Here are a couple of airlift links:
airlift.de
semmer.de
members.nbci.com
dailysoft.com
berlin.de

Actually I attended the 50-year airlift anniversary celebration in May 1998, one of several hundred thousand visitors. I saw the "Spirit of Berlin" which had just been baptized by Clinton - and had the first doughnuts of my life. My key ring has an airlift picture, and a Douglas DC-3 model is on my desk.

And where's the munnee in this message? No munnee without freedom.

Thank you, America.



To: ahhaha who wrote (2538)6/27/2001 9:25:06 PM
From: IlaineRead Replies (1) | Respond to of 24758
 
That's a speech which would never have been necessary if Eisenhower hadn't held back to let the Russians take Berlin. Churchill thought he was nuts - capturing Berlin was the culmination of the Allied war effort in Germany. Patton was irate. He thought it was the worst blunder of the war. Of course, Stalin would have held on to whatever the Russians captured, anyway, but letting the Soviets have part of Berlin wasn't such a good idea.

Well, it did do one thing - it showed both the capitalist system and the communist system, side by side, sort of a controlled experiment.
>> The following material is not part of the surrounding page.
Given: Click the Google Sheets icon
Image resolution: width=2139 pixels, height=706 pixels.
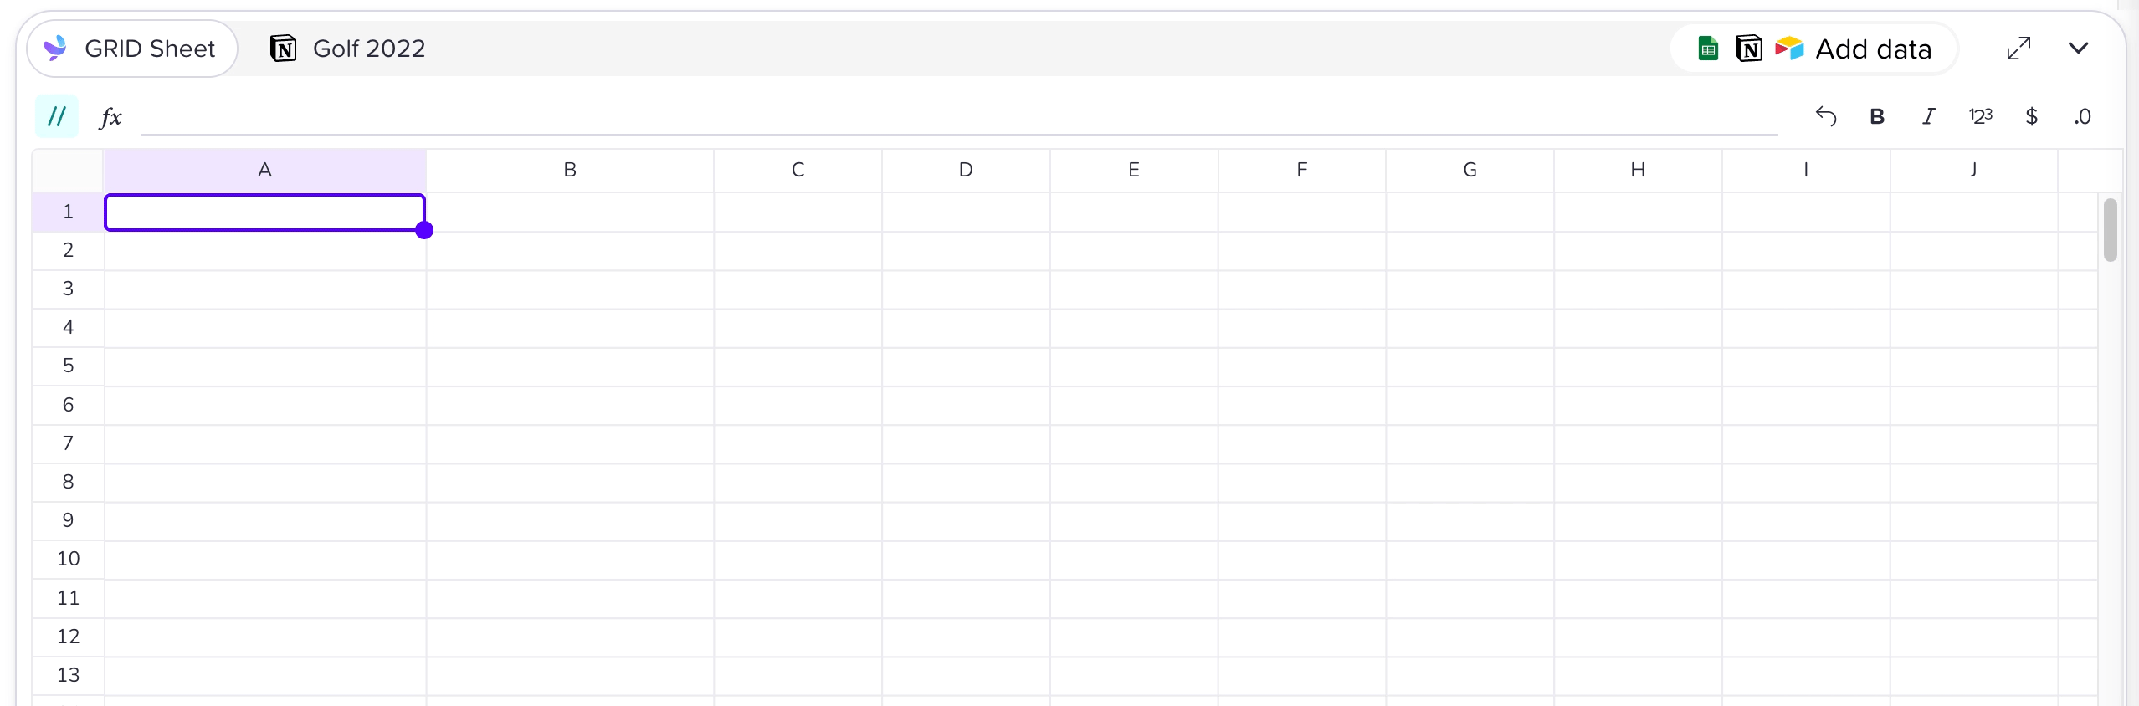Looking at the screenshot, I should click(1708, 49).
I have a piece of the wall - can't think about it without getting tears in my eyes.

Last night, by coincidence, I was reading an account of the fall of Berlin, and Hitler's final days. He ordered the army and the police to blow up all the bridges and factories and everything else before the Allies captured it - and Speer drove around persuading people not to obey the orders. The army quit supporting Hitler and many refused to defend Berlin, which was defended by civilians, mostly women, using rocket launchers they carried in wheelbarrows. They were afraid of being raped by the Russians.